With respect to the other efficacy parameters there was no difference in response rate or the median duration of response, and there was also no difference in time-to-treatment failure or overall survival. However, in the analysis of time-to-treatment failure and overall survival, the censoring rates were excessively high (>55%), precluding meaningful analysis. In the evaluation of safety there was no difference in the number of deaths or discontinuations between the groups. Additionally, no apparent difference existed in the frequency of most laboratory and nonlaboratory toxicities. More detailed analyses of hematologic parameters indicated that the DZ arm had statistically significant reductions in total white blood cells and platelets when compared to the control, DP. Although statistically significant, the difference in platelet count was not of clinical concern. No difference was found for neutrophils or lymphocytes. There was a statistically significant difference in the occurrence of febrile neutropaenia (relative risk on DZ compared to on DP = 1.83) that may indicate a difference in some aspects of the hematologic toxicity between the arms resulting from P-gp inhibition in CD34+ cells.

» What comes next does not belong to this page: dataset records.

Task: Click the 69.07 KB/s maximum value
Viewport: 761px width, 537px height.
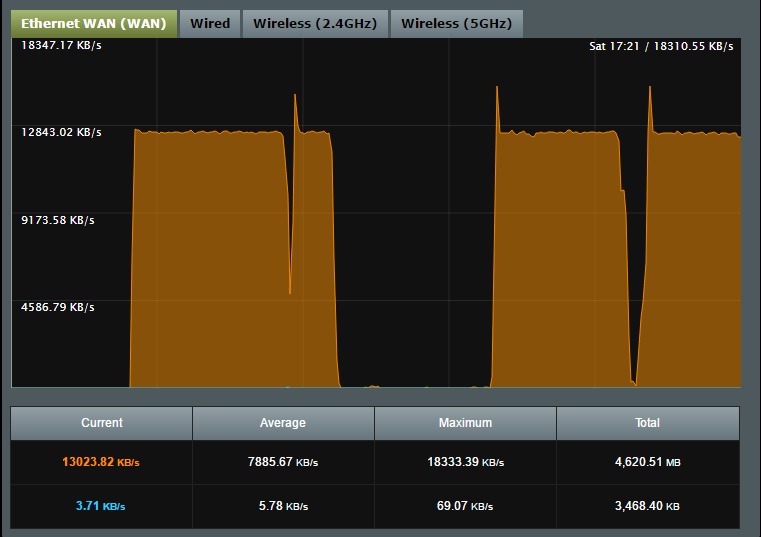Action: coord(465,507)

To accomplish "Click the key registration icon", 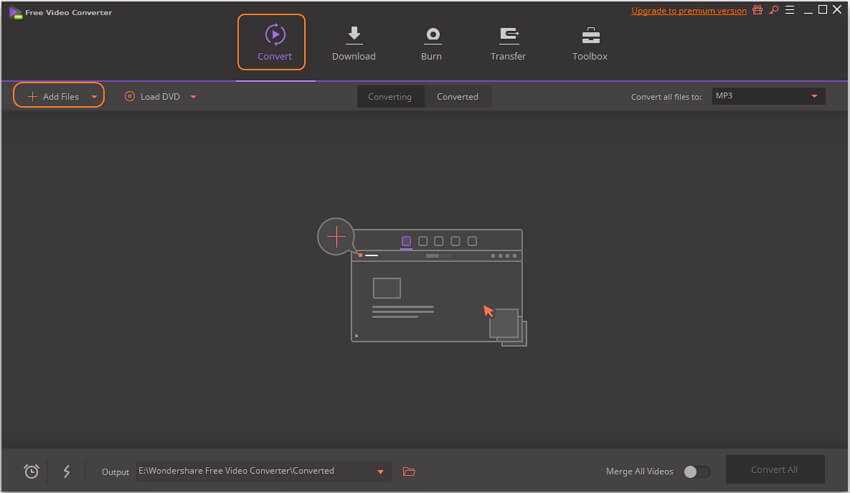I will [x=773, y=10].
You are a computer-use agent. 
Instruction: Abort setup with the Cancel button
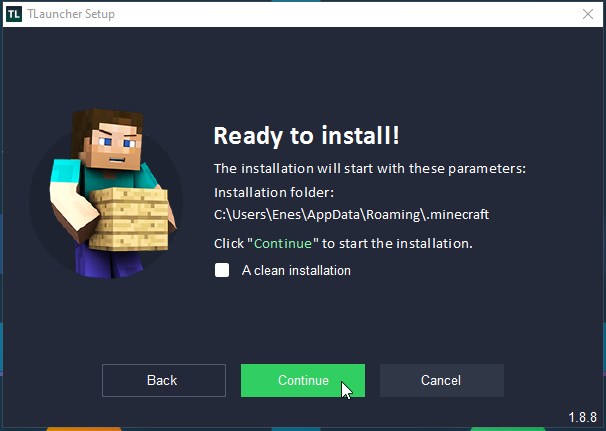point(441,380)
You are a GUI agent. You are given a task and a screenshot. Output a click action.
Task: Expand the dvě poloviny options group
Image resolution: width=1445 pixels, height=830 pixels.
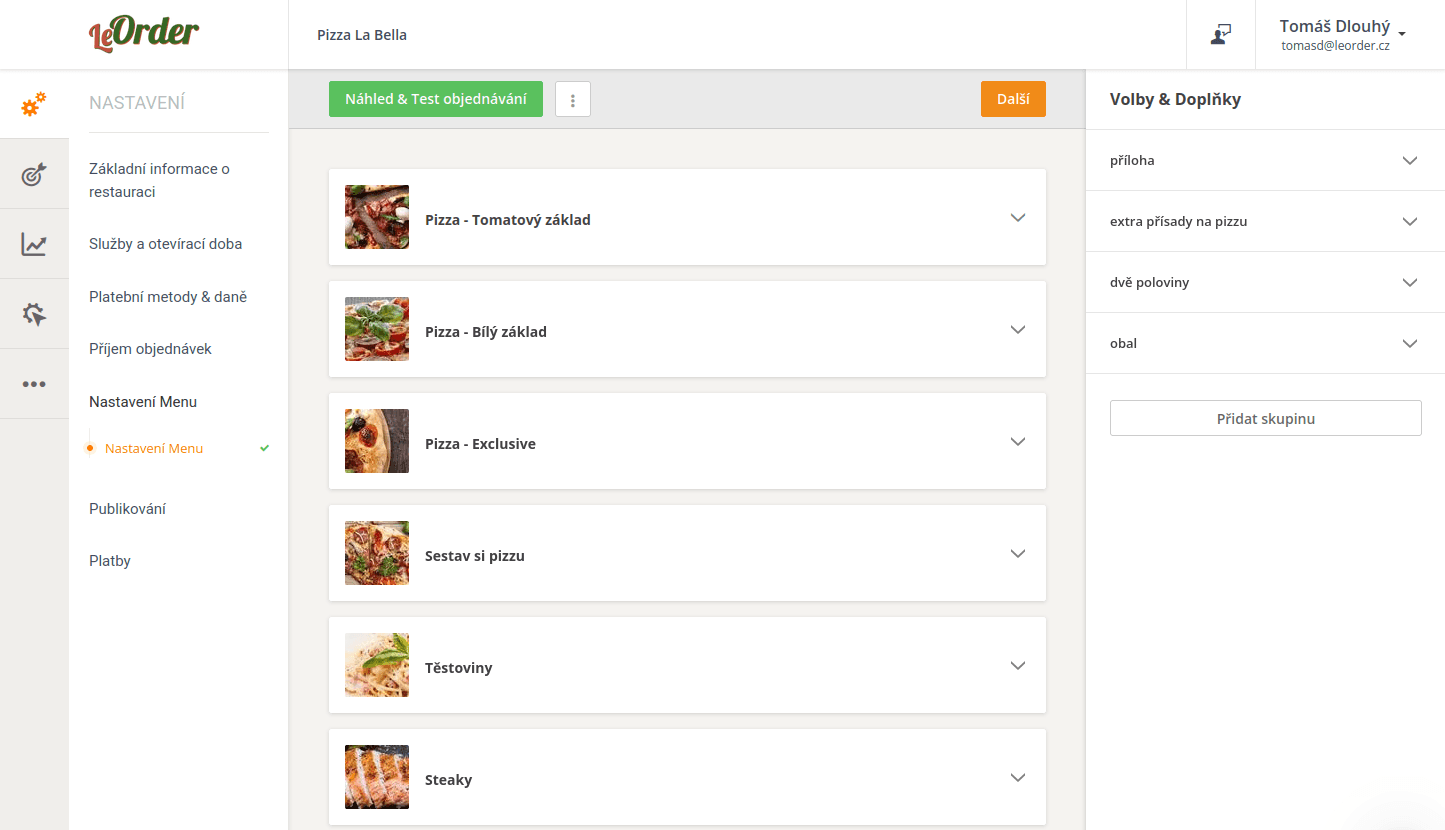pos(1410,283)
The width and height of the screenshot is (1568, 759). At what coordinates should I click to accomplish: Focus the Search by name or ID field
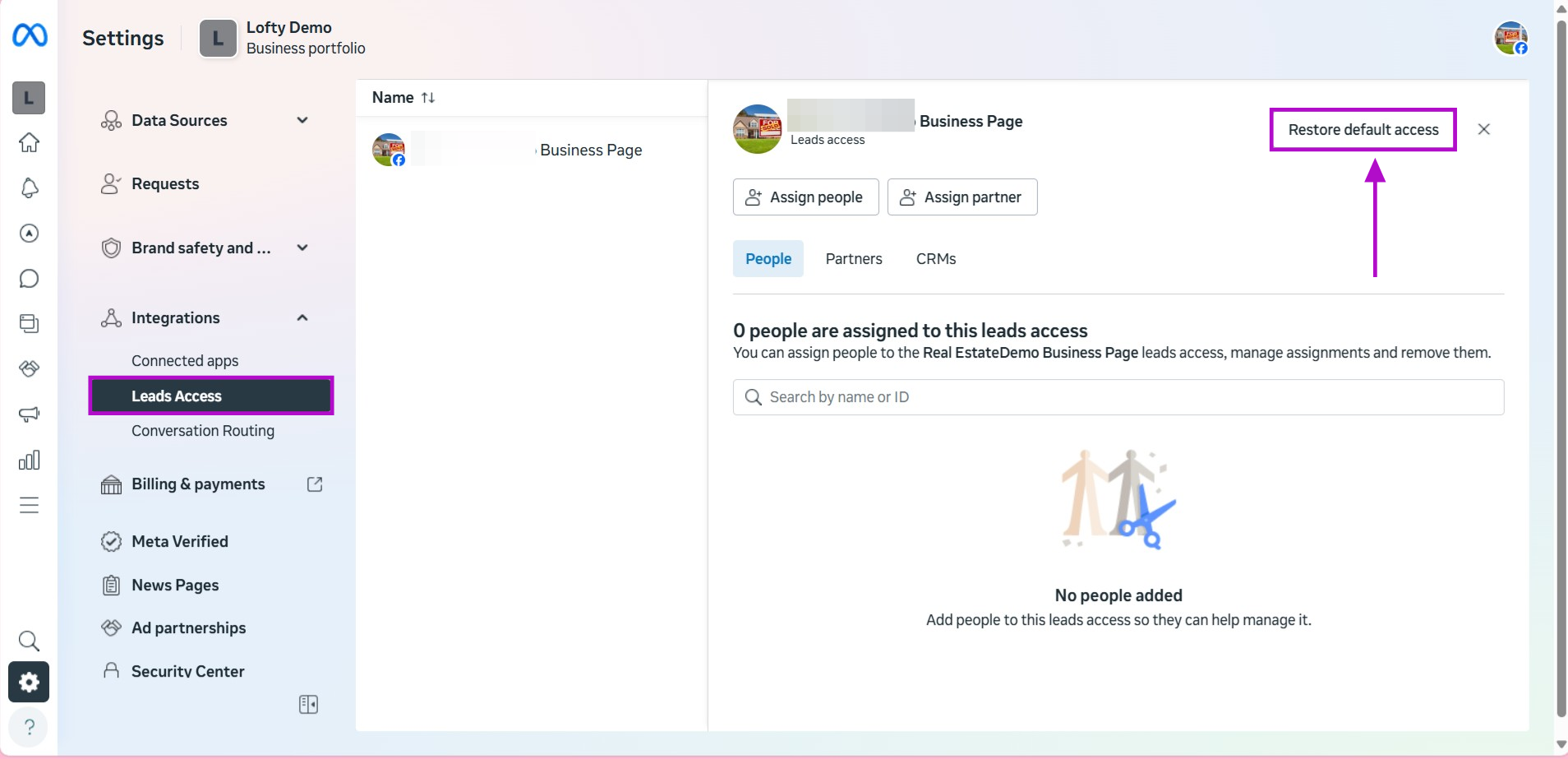[1118, 397]
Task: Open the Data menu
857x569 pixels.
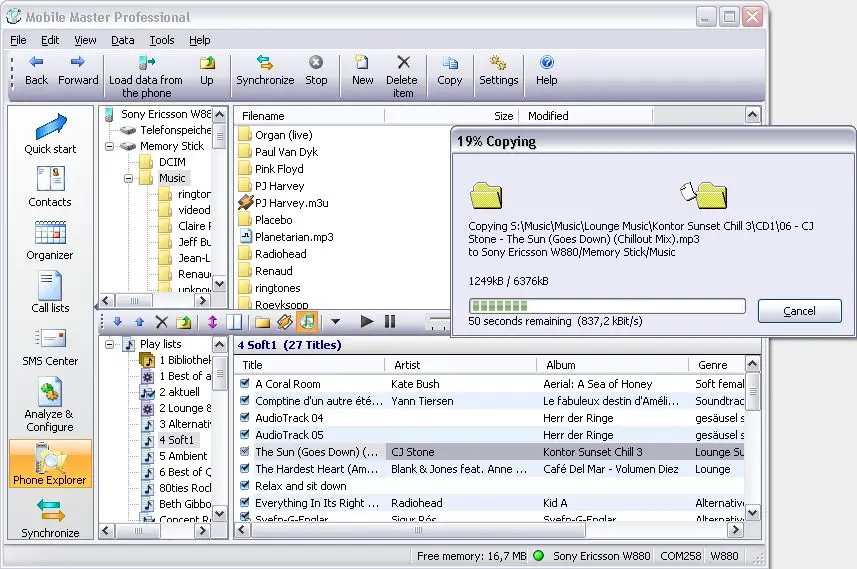Action: pos(122,40)
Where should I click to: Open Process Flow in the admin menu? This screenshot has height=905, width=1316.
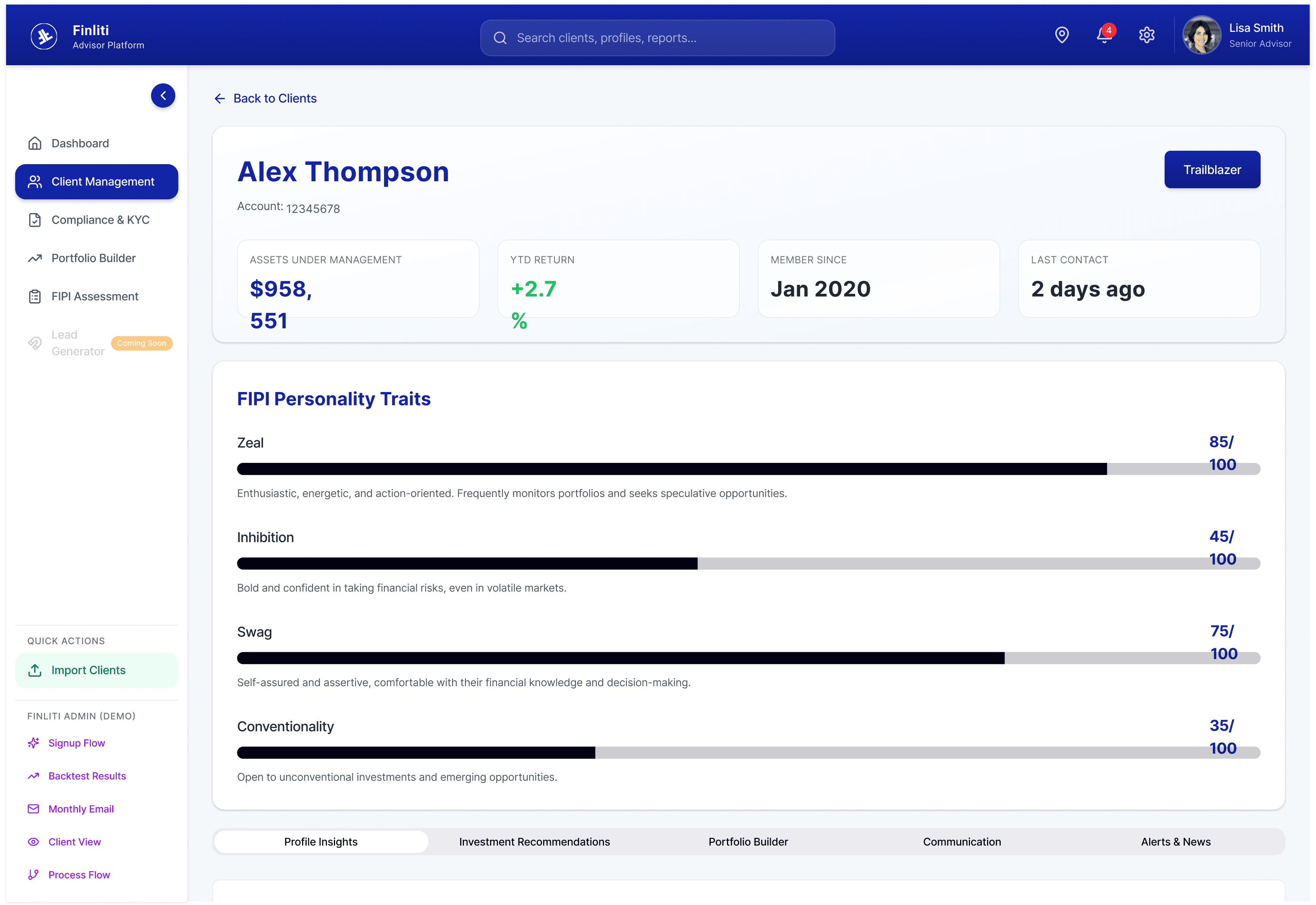click(79, 874)
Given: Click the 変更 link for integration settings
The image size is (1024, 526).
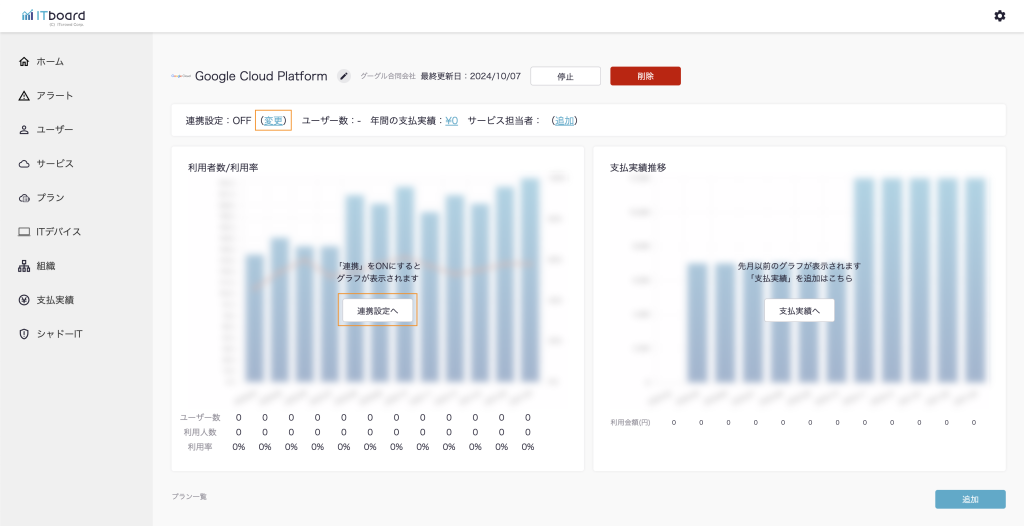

A complete evaluation of the efficacy, and in particular the safety data, can only be performed together with an analysis of the pharmacokinetic (PK) data. While PK data are not included in this report, it does, however, appear that zosuquidar.3HCl 500 mg administered twice daily for 1 day can be safely administered with a full dose of docetaxel (100 mg/m2) without excess toxicity. Given the toxicity of single-agent docetaxel, particularly in the presence of liver compromise, this is a significant advance in the modulation of MDR.

Although the results of this study demonstrated a limited use of zosuquidar.3HCl when administered with docetaxel in the treatment of women with metastatic or locally recurrent breast cancer, its use is being explored in treatment of various haematological malignancies. Zosuquidar.3HCl was administered intravenously with daunorubicin and cytosine arabinose to 16 patients with acute myeloid leukaemia in a phase I dose-ranging clinical trial. Eleven patients achieved a complete remission and one a partial remission with a median survival of 559 (range, 38–906) days. Non-haematological grade 3 and 4 toxicities were seen in 4 patients. Zosuquidar.3HCl infusion was associated with rapid inhibition of Rh123 efflux in CD56+ cells in 16/16 patients and in CD33+ cells in 6/10 patients. The median inhibition was 95% for C56+ cells and 85.25% for CD33+ cells. The median IC50, using a MTT assay for daunorubicin, decreased significantly between zosuquidar.3HCl modulated and unmodulated cells (n = 11.153 and 247 ng/mL, respectively, P = 0.01) [12].

A further small phase I/II trial was performed whereby zosuquidar.3HCl was given orally in combination with the CHOP regimen to 15 patients with non-Hodgkin’s lymphoma. At doses of 500 mg of zosuquidar.3HCl, there was minimal toxicity and no observed enhancement of CHOP-related toxicity. In addition, zosuquidar.3HCl did not significantly affect the pharmacokinetics of doxorubicin and had moderate effects on the pharmacokinetics of vincristine [13].

Conclusions

The combination of zosuquidar.3HCl plus docetaxel at the doses used in this study is safe. Although a significant increase in the relative risk of neutropenic fever was found, there was no evidence to suggest that the inclusion of zosuquidar.3HCl compromised treatment because there was no statistically significant difference between arms in the intensity of docetaxel or in the numbers of deaths or discontinuations. The analysis of efficacy data is complex, but it can be concluded that there is no difference in progression-free survival, overall survival, or response rate in the study as a whole. Prior anthracycline treatment did not appear to effect outcome, but time to relapse from neoadjuvant or adjuvant treatment did have an effect on progression-free survival.

Exploratory analyses incorporating this information highlighted a possible beneficial use for zosuquidar.3HCL in patients who have relapsed in less than 12 months from their previous treatment. A larger sample size study comparing single-agent docetaxel to docetaxel plus zosuquidar.3HCl at the doses administered in this study in this population should perhaps be undertaken to further explore this novel hypothesis.